◆ WORK ITEM ◆
Which lines of the entries contain the string "marker"? Copy each of them.
····················
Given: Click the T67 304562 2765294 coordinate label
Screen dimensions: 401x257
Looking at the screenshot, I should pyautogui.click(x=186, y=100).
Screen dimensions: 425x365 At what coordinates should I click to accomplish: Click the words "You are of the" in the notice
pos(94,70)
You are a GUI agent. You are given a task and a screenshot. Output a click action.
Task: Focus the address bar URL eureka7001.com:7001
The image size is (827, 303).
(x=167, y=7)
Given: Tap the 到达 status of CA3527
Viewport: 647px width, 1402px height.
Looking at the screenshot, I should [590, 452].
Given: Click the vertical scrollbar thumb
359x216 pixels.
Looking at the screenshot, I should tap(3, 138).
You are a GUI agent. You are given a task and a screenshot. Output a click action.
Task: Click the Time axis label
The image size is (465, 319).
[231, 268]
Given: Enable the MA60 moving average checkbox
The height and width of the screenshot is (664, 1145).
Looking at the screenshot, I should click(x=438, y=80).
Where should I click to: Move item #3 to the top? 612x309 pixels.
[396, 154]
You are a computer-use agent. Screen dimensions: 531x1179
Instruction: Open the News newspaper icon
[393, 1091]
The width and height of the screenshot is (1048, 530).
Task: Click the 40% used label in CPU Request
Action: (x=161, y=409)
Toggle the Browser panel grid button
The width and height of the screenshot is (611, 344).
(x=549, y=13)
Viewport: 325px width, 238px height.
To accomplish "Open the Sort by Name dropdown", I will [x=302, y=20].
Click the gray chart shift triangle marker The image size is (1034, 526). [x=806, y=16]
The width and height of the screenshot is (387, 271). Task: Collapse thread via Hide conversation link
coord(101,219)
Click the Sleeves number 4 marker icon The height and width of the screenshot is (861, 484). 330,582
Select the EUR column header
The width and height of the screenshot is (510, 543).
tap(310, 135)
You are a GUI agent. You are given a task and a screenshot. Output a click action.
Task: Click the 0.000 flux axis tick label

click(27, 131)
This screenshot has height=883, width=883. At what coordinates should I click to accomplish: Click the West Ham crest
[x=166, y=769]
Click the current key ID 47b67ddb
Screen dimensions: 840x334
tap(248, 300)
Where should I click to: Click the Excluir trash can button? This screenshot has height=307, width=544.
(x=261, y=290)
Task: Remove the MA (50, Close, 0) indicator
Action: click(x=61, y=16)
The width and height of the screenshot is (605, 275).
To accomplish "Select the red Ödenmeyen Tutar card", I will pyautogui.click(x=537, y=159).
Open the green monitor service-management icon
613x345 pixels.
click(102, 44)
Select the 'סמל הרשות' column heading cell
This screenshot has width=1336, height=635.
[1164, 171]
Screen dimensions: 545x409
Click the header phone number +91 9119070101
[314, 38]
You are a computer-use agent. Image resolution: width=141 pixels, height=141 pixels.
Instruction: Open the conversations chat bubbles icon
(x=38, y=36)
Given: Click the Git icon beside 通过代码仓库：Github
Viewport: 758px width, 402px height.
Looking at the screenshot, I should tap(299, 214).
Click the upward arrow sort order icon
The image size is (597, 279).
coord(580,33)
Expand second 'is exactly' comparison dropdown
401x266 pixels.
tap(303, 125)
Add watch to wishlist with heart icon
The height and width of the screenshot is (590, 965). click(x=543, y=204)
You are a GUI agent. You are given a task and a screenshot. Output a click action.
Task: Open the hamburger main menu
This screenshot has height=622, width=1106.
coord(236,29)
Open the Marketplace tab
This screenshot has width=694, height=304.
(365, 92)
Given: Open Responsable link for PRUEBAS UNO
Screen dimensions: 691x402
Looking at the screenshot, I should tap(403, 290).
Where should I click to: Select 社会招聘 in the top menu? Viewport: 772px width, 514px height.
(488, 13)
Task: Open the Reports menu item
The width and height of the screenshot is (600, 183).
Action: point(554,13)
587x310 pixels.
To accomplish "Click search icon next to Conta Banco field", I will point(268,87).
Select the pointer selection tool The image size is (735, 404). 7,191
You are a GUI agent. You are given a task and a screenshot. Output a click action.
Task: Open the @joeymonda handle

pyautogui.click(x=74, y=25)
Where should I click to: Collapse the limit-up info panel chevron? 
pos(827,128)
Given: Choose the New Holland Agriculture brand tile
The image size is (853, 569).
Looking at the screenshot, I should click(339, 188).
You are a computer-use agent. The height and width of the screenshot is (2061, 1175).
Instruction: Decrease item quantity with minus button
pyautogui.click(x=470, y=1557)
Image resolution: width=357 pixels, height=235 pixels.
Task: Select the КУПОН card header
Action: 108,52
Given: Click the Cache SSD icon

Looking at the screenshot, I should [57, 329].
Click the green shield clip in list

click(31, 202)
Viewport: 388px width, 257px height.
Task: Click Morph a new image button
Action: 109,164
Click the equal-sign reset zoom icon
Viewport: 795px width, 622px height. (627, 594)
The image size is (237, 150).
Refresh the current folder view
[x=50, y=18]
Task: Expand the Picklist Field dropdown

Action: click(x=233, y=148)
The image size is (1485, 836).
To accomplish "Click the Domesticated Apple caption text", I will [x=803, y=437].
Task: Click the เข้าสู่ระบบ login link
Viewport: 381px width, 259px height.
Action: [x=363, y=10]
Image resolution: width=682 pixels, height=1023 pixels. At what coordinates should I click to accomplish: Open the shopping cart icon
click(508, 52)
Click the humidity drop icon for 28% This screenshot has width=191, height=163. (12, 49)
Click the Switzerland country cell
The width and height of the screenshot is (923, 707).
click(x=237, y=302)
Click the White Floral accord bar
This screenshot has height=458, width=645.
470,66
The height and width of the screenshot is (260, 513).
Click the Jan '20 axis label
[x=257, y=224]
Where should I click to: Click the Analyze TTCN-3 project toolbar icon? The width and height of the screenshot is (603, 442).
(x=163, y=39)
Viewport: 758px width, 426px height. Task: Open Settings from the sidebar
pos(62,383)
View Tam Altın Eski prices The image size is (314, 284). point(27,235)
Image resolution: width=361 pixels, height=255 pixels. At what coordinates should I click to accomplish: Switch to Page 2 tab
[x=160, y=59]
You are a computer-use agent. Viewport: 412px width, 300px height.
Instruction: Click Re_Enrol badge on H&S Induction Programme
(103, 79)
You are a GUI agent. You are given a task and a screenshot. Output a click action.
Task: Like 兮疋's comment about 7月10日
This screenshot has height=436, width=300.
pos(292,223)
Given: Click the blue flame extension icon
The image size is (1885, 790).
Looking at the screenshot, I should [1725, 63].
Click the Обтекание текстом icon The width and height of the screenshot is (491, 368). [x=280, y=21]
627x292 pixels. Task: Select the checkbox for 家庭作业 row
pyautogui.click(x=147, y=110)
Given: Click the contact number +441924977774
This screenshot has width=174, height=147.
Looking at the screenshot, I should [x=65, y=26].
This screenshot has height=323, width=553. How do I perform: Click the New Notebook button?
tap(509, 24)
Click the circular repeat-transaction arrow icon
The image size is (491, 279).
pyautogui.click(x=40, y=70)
····················
◆ YOUR SOLUTION ◆
Click the gray chart shift triangle marker The image size is (1034, 526). [x=806, y=16]
Click the Sleeves number 4 marker icon The height and width of the screenshot is (861, 484). 330,582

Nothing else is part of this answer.